▶ Parts of the exercise
1. What evil dispositions does the sermon excerpt say fill man's immortal soul? Name every one.
2. Write out the sermon excerpt from "1Th_5:23-24. The very" up to and including "will do it.", switching "sanctify" to "hallow".

--- begin Extract provided ---

1Th_5:23-24. The very God of peace sanctify you wholly; and I pray God your whole spirit and soul and body be preserved blameless unto the coming of our Lord Jesus Christ. Faithful is he that calleth you, who also will do it.

PARENTS naturally desire the prosperity of their children; but they can by no means secure it: even though their children should be disposed to concur with them in every prudent plan, yet cannot their combined efforts insure success; since, in numberless instances, “the race is not to the swift, nor the battle to the strong.” The spiritual parent, who by the ministration of the Gospel hath begotten sons and daughters to the Lord, is more favourably circumstanced: he is sure that no untoward circumstances shall disappoint his hopes, provided only his children exert themselves as becomes them, in the appointed way. True indeed it is, that success in spiritual things is infinitely more difficult to be obtained, on account of the obstacles which are to be surmounted, and the enemies which are to be subdued. But Omnipotence is engaged in behalf of all who sincerely labour for themselves: nor is there any attainment, to which they who go forward in the strength of God may not confidently aspire. The object which St. Paul desired in behalf of his Thessalonian converts was doubtless exceeding great: it was, that they might be “sanctified throughout, and be preserved blameless unto the day of Christ:” but “his hope concerning them was steadfast,” being founded, not on their weak powers, but on the power and fidelity of God, who had undertaken to “perfect that which concerned them [Note: Psa_138:8.].” In illustrating the words before us, we shall notice,

I.       The blessing desired—

This was the greatest that mortal man can enjoy on earth: it was,

1.       The sanctification of their whole man—

[Man is usually spoken of as consisting of two parts, a body and a soul: but he may, perhaps with more propriety, be considered as having three parts;—a corporeal substance; an animal soul, like that which exists in the lower orders of creation; and a rational immortal spirit, which connects him with the world above. This distinction between the soul and spirit is to be found also in the Epistle to the Hebrews; where it is said, that “the word of God is sharper than a two-edged sword, piercing to the dividing asunder the soul and spirit [Note: Heb_4:12.].” In all of these parts, man is corrupt: “his body, in all its members, is only, and invariably, an instrument of unrighteousness unto sin [Note: Rom_6:12-13.]:” his animal soul, with all its affections and lusts, leads him to those gratifications only, of which the brutes partake in common with him [Note: Jude, ver. 10.]: and his immortal soul is filled with all those evil dispositions which characterize the fallen angels, such as, pride, envy, malice, discontent, and rebellion against God. These different kinds of wickedness are frequently distinguished by the Apostle, according to the sources from whence they spring: he speaks of the unconverted man as “fulfilling the desires of the flesh and of the mind [Note: Eph_2:3.];” and tells us, that we must “cleanse ourselves from all filthiness of the flesh and spirit, if we would perfect holiness in the fear of God [Note: 2Co_7:1.].” Agreeably to these distinctions, the character of fallen man is, that he is “earthly, sensual, and devilish [Note: Jam_3:15.].” In all of these parts, then, we need to be renewed and sanctified: we need to have our bodies made instruments of “righteousness unto holiness [Note: Rom_6:19.];” our souls, with “their affections and lusts, crucified [Note: Gal_5:24.];” and our spirits “renewed after the Divine image, in righteousness and true holiness [Note: Eph_4:23-24.].” Hence St. Paul prays for the Thessalonian converts, that they may be sanctified “wholly” that is, throughout their whole man, even “in their whole spirit, and soul, and body.” This, and this only, will constitute us “new creatures:” “the old things” pertaining to every part of us must “have passed away, and all things must have become new [Note: 2Co_5:17.]:” then alone can we be said to be “partakers of the divine nature [Note: 2Pe_1:4.];” and then alone have we any satisfactory evidence that we are Christians indeed [Note: 2Co_5:17.].

--- end Extract provided ---
--- begin Listing ---

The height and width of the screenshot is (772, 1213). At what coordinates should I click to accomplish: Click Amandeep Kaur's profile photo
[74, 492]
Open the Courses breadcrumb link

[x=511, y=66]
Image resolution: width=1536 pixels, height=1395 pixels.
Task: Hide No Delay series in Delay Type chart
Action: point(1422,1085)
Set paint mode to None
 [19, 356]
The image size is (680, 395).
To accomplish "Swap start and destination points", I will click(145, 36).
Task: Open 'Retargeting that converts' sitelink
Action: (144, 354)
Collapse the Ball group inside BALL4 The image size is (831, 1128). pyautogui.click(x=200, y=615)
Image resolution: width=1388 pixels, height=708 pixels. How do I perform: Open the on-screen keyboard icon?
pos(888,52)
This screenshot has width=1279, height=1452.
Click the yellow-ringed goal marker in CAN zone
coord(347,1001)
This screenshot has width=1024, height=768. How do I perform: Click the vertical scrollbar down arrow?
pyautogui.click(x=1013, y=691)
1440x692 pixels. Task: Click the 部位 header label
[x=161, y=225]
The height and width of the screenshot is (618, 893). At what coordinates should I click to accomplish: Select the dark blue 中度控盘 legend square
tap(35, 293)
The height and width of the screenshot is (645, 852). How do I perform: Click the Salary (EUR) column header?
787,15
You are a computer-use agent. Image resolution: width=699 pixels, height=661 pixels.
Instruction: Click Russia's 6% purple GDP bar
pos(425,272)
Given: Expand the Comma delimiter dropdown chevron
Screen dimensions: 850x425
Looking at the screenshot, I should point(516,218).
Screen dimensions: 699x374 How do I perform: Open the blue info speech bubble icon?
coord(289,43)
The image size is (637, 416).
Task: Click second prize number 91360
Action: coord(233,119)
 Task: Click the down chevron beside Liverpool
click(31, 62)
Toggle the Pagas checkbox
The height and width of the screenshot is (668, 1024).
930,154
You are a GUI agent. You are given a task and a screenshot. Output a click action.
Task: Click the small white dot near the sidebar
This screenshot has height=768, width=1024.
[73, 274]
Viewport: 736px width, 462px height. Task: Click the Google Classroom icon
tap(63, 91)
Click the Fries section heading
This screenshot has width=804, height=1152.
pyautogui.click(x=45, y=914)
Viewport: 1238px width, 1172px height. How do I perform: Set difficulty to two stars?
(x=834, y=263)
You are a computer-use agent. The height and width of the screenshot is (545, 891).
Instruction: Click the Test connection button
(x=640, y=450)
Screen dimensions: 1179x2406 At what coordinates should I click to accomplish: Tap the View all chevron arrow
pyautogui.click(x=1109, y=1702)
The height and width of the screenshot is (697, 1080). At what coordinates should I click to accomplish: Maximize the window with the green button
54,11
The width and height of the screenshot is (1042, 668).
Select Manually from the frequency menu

--- end Listing ---

▶ Responses in order
1. Pride, envy, malice, discontent, and rebellion against God.

2.
1Th_5:23-24. The very God of peace hallow you wholly; and I pray God your whole spirit and soul and body be preserved blameless unto the coming of our Lord Jesus Christ. Faithful is he that calleth you, who also will do it.